• BIST 9055.34
  • Altın 2295.671
  • Dolar 32.3229
  • Euro 35.1342
  • İstanbul 19 °C
  • Ankara 21 °C

“Bu çağ, bireysel dehanın çağı değil, takımsal dehanın çağı”

“Bu çağ, bireysel dehanın çağı değil, takımsal dehanın çağı”
Prof. Dr. Nevzat Tarhan: “21. yüzyıl becerileri liderlik kavramını değiştirdi”

Pozitif liderlikte olması gerekenlerden birinin takım çalışmasının önemine inanmak olduğunu belirten Psikiyatrist Prof. Dr. Nevzat Tarhan, “Bu çağın liderliğinde 21. Yüzyıl becerilerinin de bulunması gerekir.   21. yüzyıl becerileri, liderlik kavramını değiştirdi. Bu becerilerden biri, takım çalışmasına yatkınlıktır. Takım çalışması bu zamanda çok önemli. Bu çağ, bireysel dehanın çağı değil, takımsal dehanın çağı.”dedi. Prof. Dr. Nevzat Tarhan, pozitif liderlikte güven duygusu oluşturma, iyi ilişkiler kurma, eleştiriye açık olma gibi özelliklerin de bulunduğunu söyledi.

Üsküdar Üniversitesi Kurucu Rektörü Psikiyatrist Prof. Dr. Nevzat Tarhan, pozitif liderlik kavramına ilişkin değerlendirmede bulundu.

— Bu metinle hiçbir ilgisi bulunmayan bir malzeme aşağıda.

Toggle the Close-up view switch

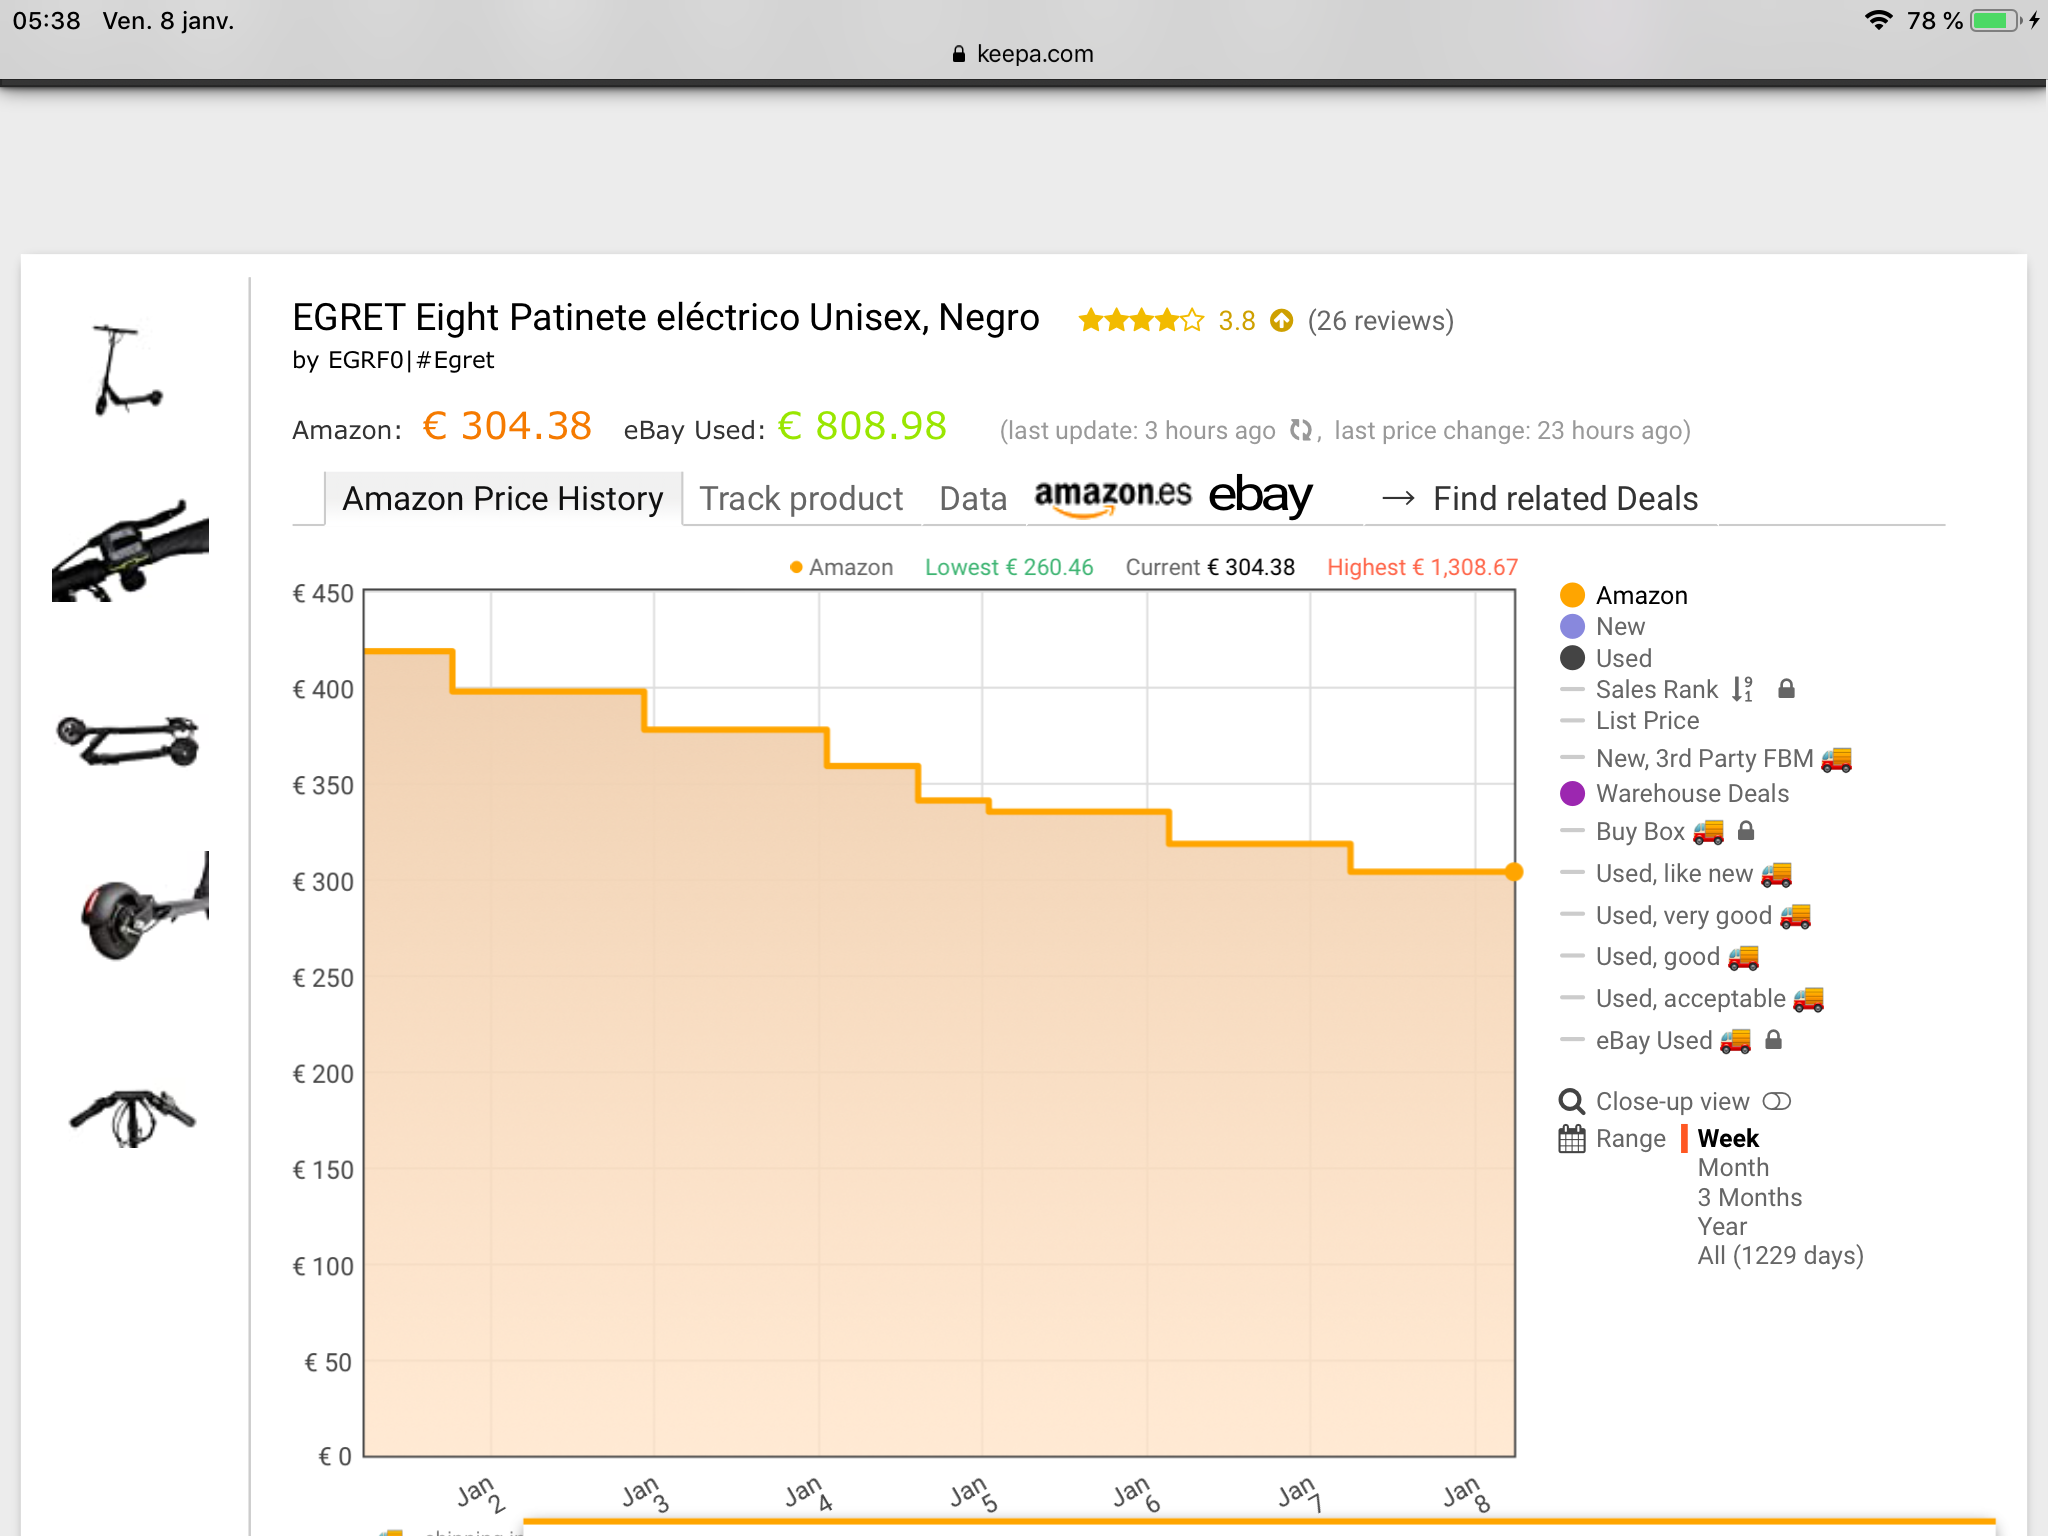coord(1776,1101)
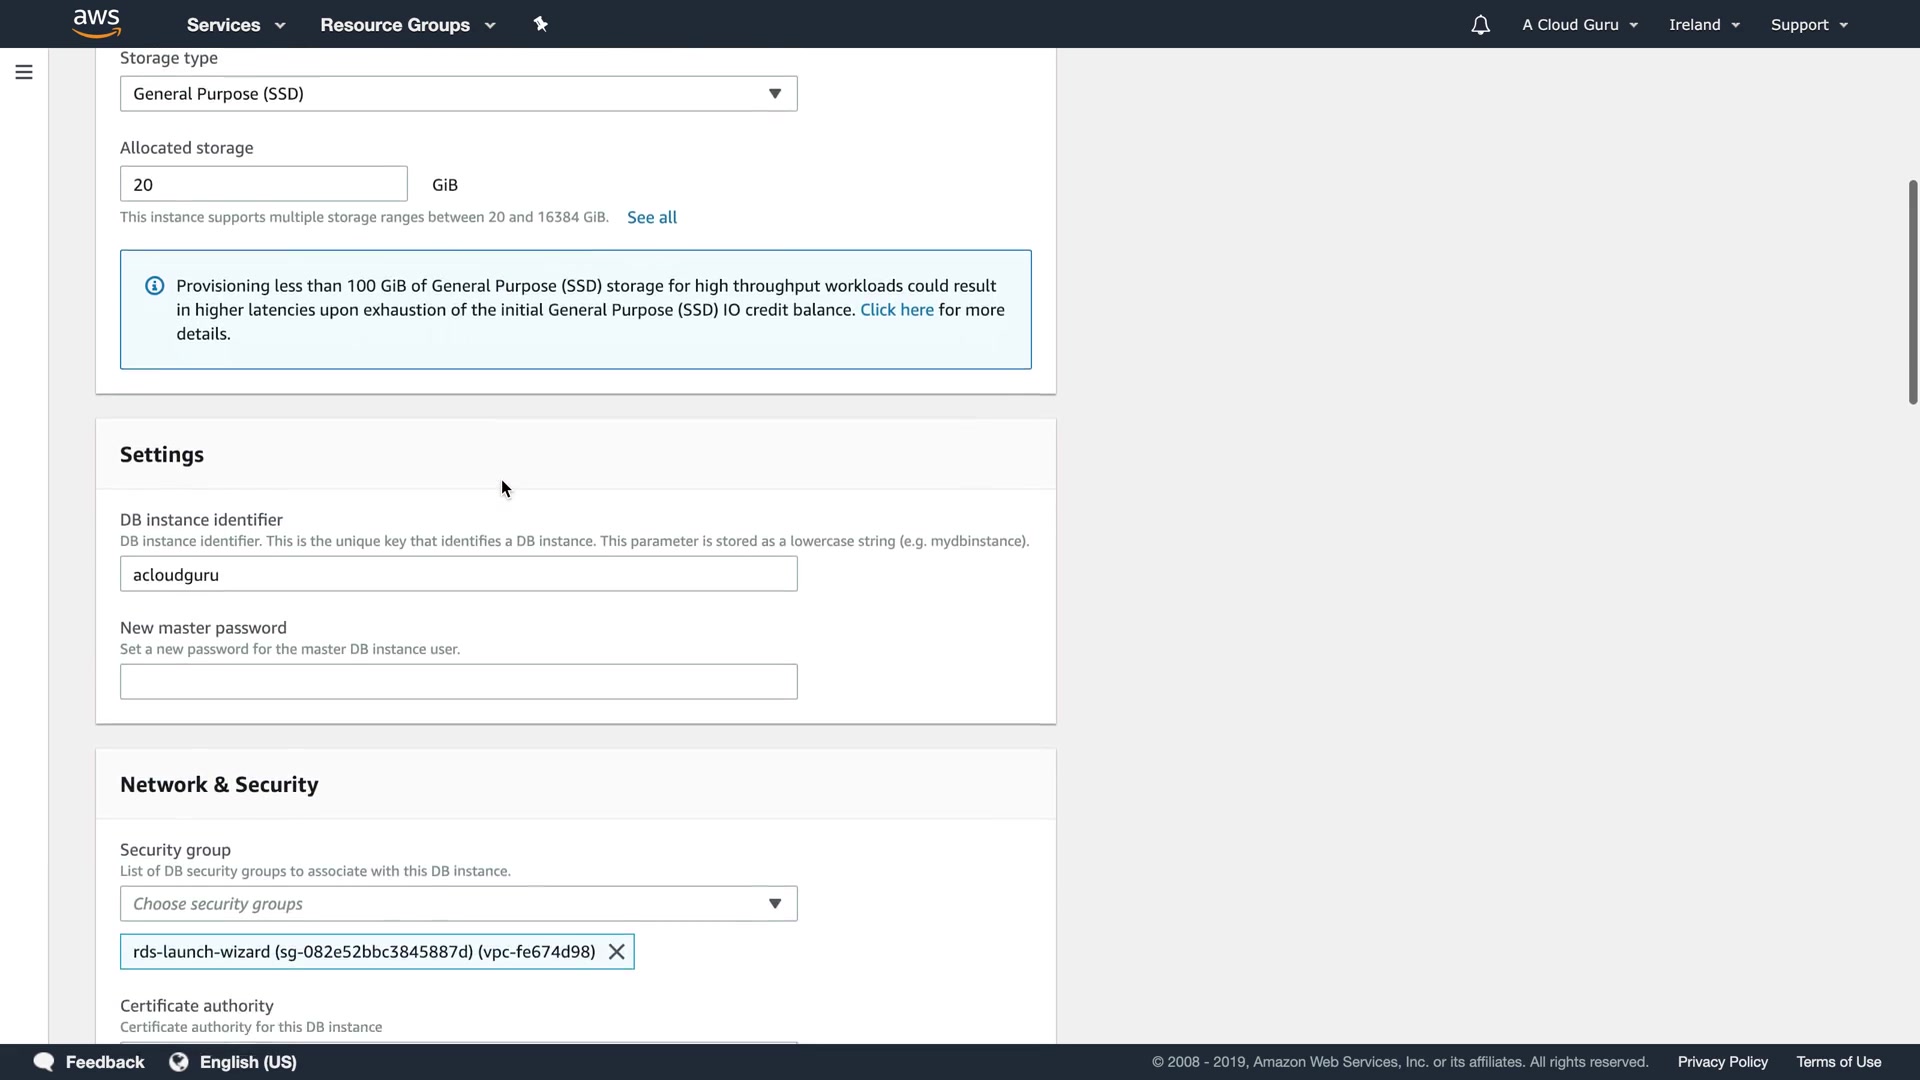1920x1080 pixels.
Task: Open the Ireland region selector
Action: pos(1704,25)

“Pozitif liderlik” kavramının aslında “bilimsel liderlik” denilen kavramla da çok örtüştüğünü belirten Prof. Dr. Nevzat Tarhan, “Liderlikte genellikle bilinen klasik liderlik vardır. Mevcudu olan bir işi çok iyi götüren klasik liderler vardır ama o tarz liderler kutunun dışında düşünemez. Mevcudu en iyi şekilde yönetme konusunda oldukça başarılıdırlar. Yeni durumları krizleri yönetemezler. Kriz durumunda genellikle birçok aile şirketinin dağılmasının nedeni, klasik liderlik anlayışıdır. Klasik liderlikle yürüyen şirketler krizlerde dağılabiliyor. ” dedi

Pozitif liderlikte gelişmiş tahmin yeteneği vardır

Bazı şirketlerin kuruluşunda müthiş bir liderlik olduğunu ama şirketin devam etmesi aşamasında geleceği tahmin edememe gibi sorunların bulunduğunu kaydeden Prof. Dr. Nevzat Tarhan, dünyada da benzer örneklerin bulunduğunu söyledi. Prof. Dr. Nevzat Tarhan, “Şirketler liderlik hatasından birçok fırsatı kaybettiler. Pozitif liderliğin en büyük özelliği tahmin yeteneğinin gelişmiş olmasıdır. Liderler, mevcudu çok iyi götürürler. Karizmatik liderler, fırtınadan çok iyi çıkarlar ama gerçek liderler, bilimsel liderler yani pozitif liderler fırtınaya yakalanmamayı başarırlar. Krizi yönetmek yerine krizin çıkmamasına yönelik ya da öncüllerini yakalayıp ona göre hareket ederler.” diye konuştu.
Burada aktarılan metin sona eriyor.